I mean, really. Who are we? Who are you? Who are you at at work? Who are you outside of work? Who do you want to be? Who do you hope to be? What do you hope people say when they think of you? 

For the past three weeks, I have been visiting faculty divisional meetings at my school and, well, just setting up an environment where people can explore the human experience. That's all. While I fully enjoy the pat on the back and the kind words of thanks, all I really did was just put four questions on some slides.

You all made it happen.

But, what I learned from these dialogues was that people are craving human experience. People are desperate to connect. People want to talk and want to listen. 

We want to come to a place where work feels like play; where play feels like joy; and where joy feels like learning. 

We want to come to a place where our colleagues think of us as interesting, as curious and as insightful.

We want students to say that "We are kind" or that "We inspired them" or that "We believe in who they are."

We do a great job with our students, but, have we done that for ourselves? Have we asked ourselves whether or not we create a community of belonging among our faculty and staff?

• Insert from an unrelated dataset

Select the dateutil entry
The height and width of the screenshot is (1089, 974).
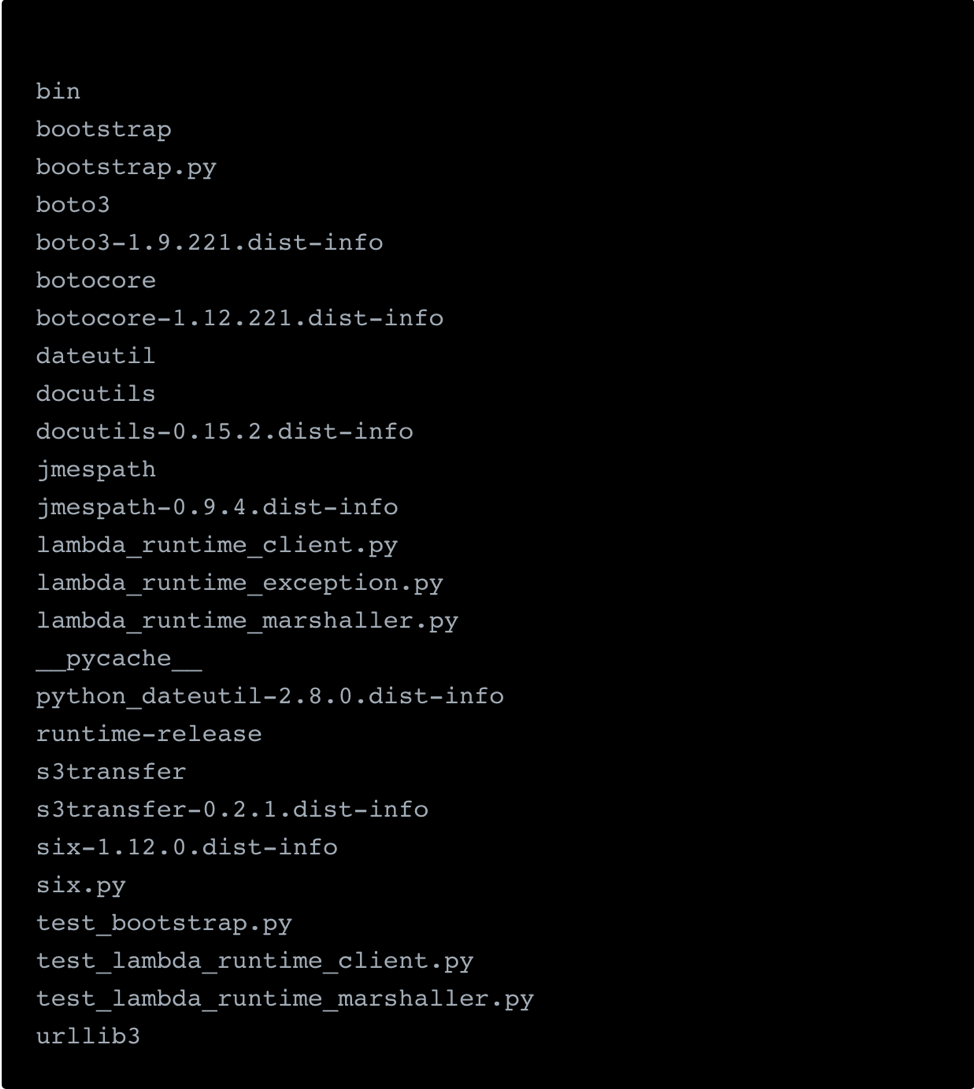96,356
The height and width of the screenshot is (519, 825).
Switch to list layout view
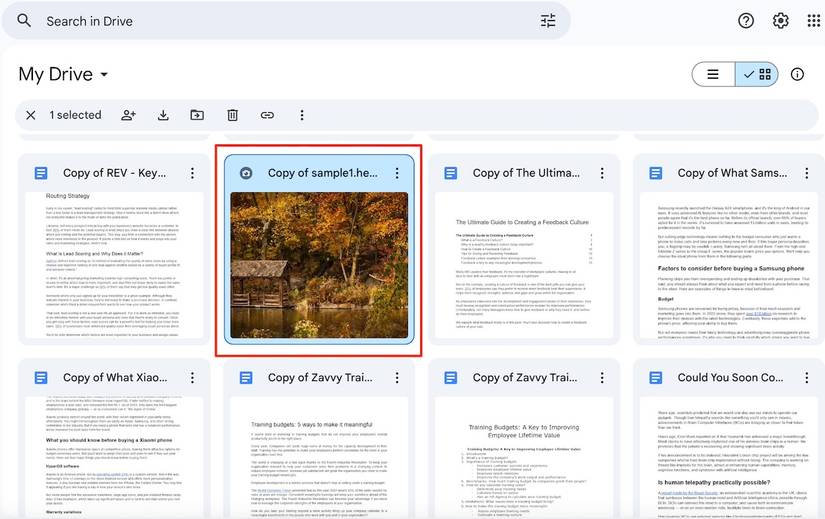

In these past three weeks of community dialogues, people have been left with "What now?" and "What happens next?"

Well, that's up to you.

Honestly. 

Sorry if it feels like that's my easy-out answer or one that I just don't feel like sharing. 

Friends, if you want to make a human connection, then commit to 5 minutes a day of having a non-work related conversation. If you want to make a human connection, actually stop and wait for someone to answer the question, "How are you?" If you want to make a human connection, learn and use people's names. Not just, "Hey" or "Hi" but actually show people that they matter, that they exist in the same hallway that you do. And, if you don't know that person's name -- even if it feels too embarrassing to ask all these months and years later -- ask anyway. I guarantee you that the next time you use that person's name, s/he/ze/they will feel pretty awesome.

Take five minutes and write someone an email with 2-3 sentences about something they did that mattered to you. Or, better yet, find them and tell them in person. 

If you just read the first line in that previous paragraph and thought, "Whatever, Liza. I don't have 5 minutes," then I'm not sure what to tell you. I'm not sure how to help you get to a place where the human experience means more than whatever it is that is taking up 5 minutes. Something has to give. Something has to take. Something has to bend. 

But, is the human experience worth it? 

 

It's too easy, friends, to say, "The school has changed" and "It's not like it used to be." I get it. As a new member of my work community, I have nothing else to compare early-Park to now-Park. But, I can tell you, at each of the schools I travel to and even at my previous school, everyone around the country says the same thing, "There is just more to do and less time to do it" or "It just doesn't feel the same as it used to." 

I hate to tell you, friends: but, nowhere feels like it used to. Nowhere feels the "same as it used to." I have yet to travel to a school where someone says, "Oh yea, the pace of life is way better than it was 10 years ago. We are so much closer and nicer and focus way less on academics and innovation!"

But, what if the innovation was that we became more kind as adults? What if the innovation was that we cared more than enough about people's day and lives? What if we showed an equal amount of love to each other now that we do when someone is sick or hurt? 

What I most love about the people of Park School is that, even though I was a total stranger connected only by my partner, the people of Park School showed me intense care and love. The people of Park School went out of their way to make sure my family was fed, happy, and healthy (as best as we could be). It wasn't "The Park School" that did it -- it was the people of Park School.

I have been on the receiving end of that love. So, friends, what would happen if we showed each other the same amount of care and love in times of joy, in times of boredom, and in times of our every day musings as much as we do in times of tragedy and illness? 

That's the human experience. That's the humanity that connects us. That's the humanity that senses we belong.